Have you ever noticed how your alarm clock sometimes wakes you up in a much more jarring fashion than usual? That's because on those occasions, you happen to be in one of the deeper states of sleep when it goes off. Not only is it more difficult to wake from these states, but people who do so also end up feeling less rejuvenated by their time in the sack. Scientists in India, however, think they may be on their way to designing an alarm clock that only wakes you up when the time is right.

There are five levels of brain activity that people vary between while sleeping, ranging from the relatively close-to-awake Stages 1 and 2, to the deep-sleeping Stages 3 and 4, followed by REM. Researchers at Jerusalem College of Engineering in Tamil Nadu would like to see a consumer alarm clock that monitors the user's brain activity, and waits until they're in Stage 1 or 2 before waking them.

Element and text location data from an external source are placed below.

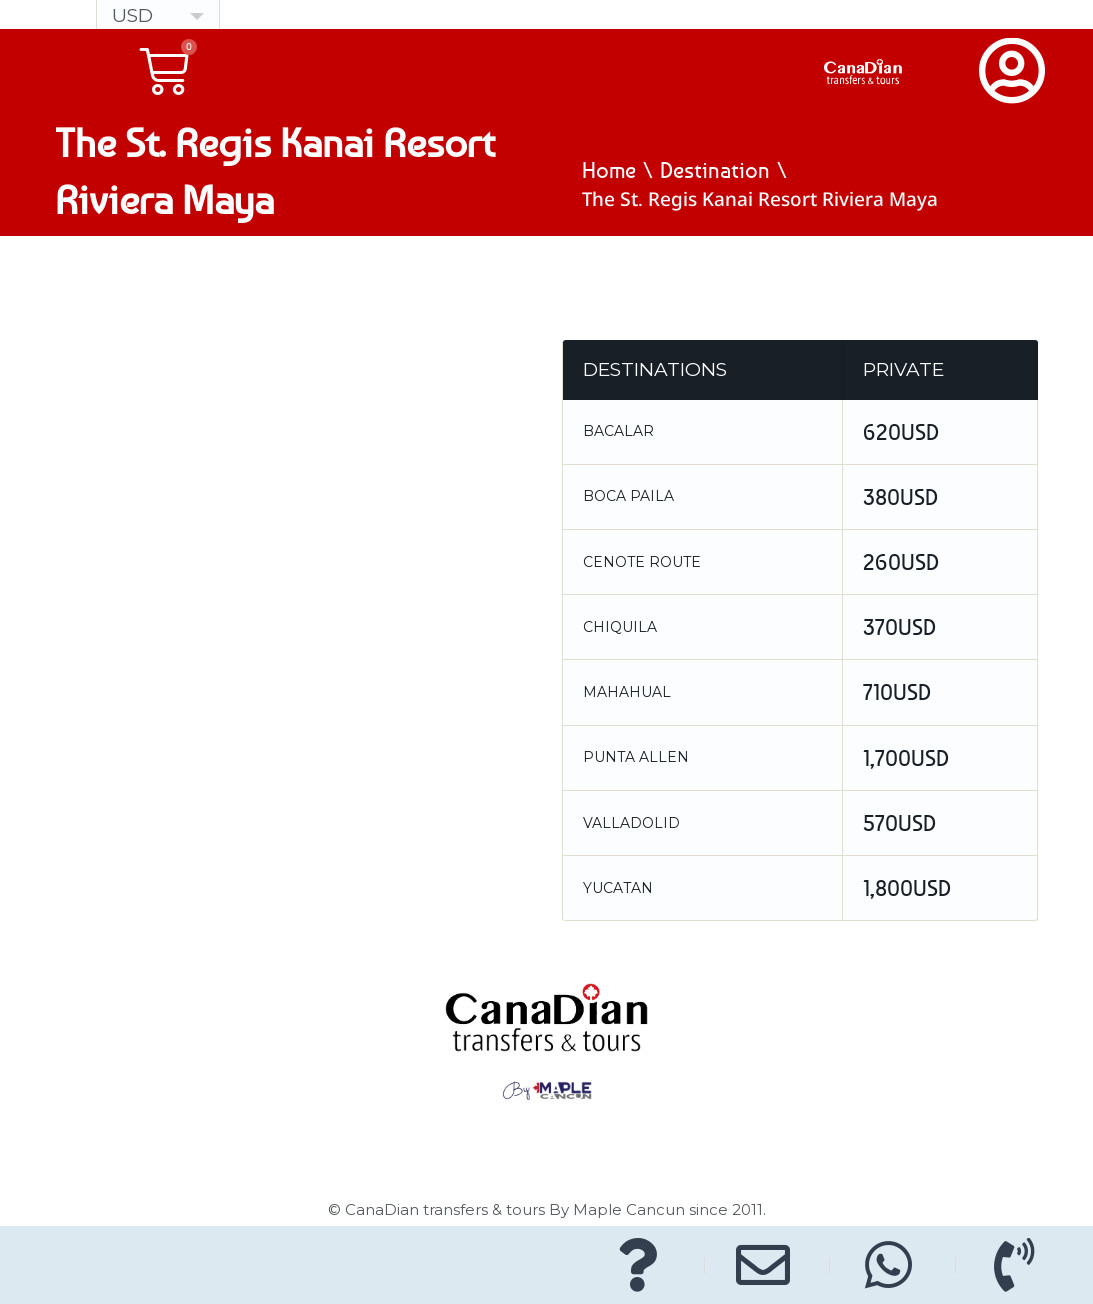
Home (609, 170)
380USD (900, 497)
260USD (901, 562)
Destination (715, 170)
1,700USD (906, 758)
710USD (897, 692)
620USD (901, 432)
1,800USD (907, 888)
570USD (899, 823)
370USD (899, 627)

In lab tests, they had volunteers set a wake-up time on a modified alarm clock, which was receiving output from electrodes that were wired to those peoples' scalps. The volunteers then proceeded to go to sleep. Ninety seconds before the set time arrived, the system started to monitor their brain activity. If they were in one of the first two stages within that period, the alarm would go off. If they stayed in the deeper stages, however, the clock would automatically go into "snooze" mode, and try again later.

While it's doubtful that anyone would want to wire themselves up every night, the Jerusalem College team envision a simpler commercial version of the system, in which users would wear a headband that wirelessly transmitted their sleep data. People could also use the system to obtain a timetable of their typical sleep pattern, so they could set their alarm for a time when they tended to be in one of the lighter sleep stages. Although this could result in their being woken considerably earlier than they would be otherwise, the scientists state that they would nonetheless end up being more refreshed and relaxed.

Other "bio alarm clocks" do already exist, such as the aXbo and the SleepTracker, although these monitor the user's sleep stages through an attachment on their wrist. Would a headband work better?

A paper on the research was recently published in the International Journal of Biomedical Engineering and Technology.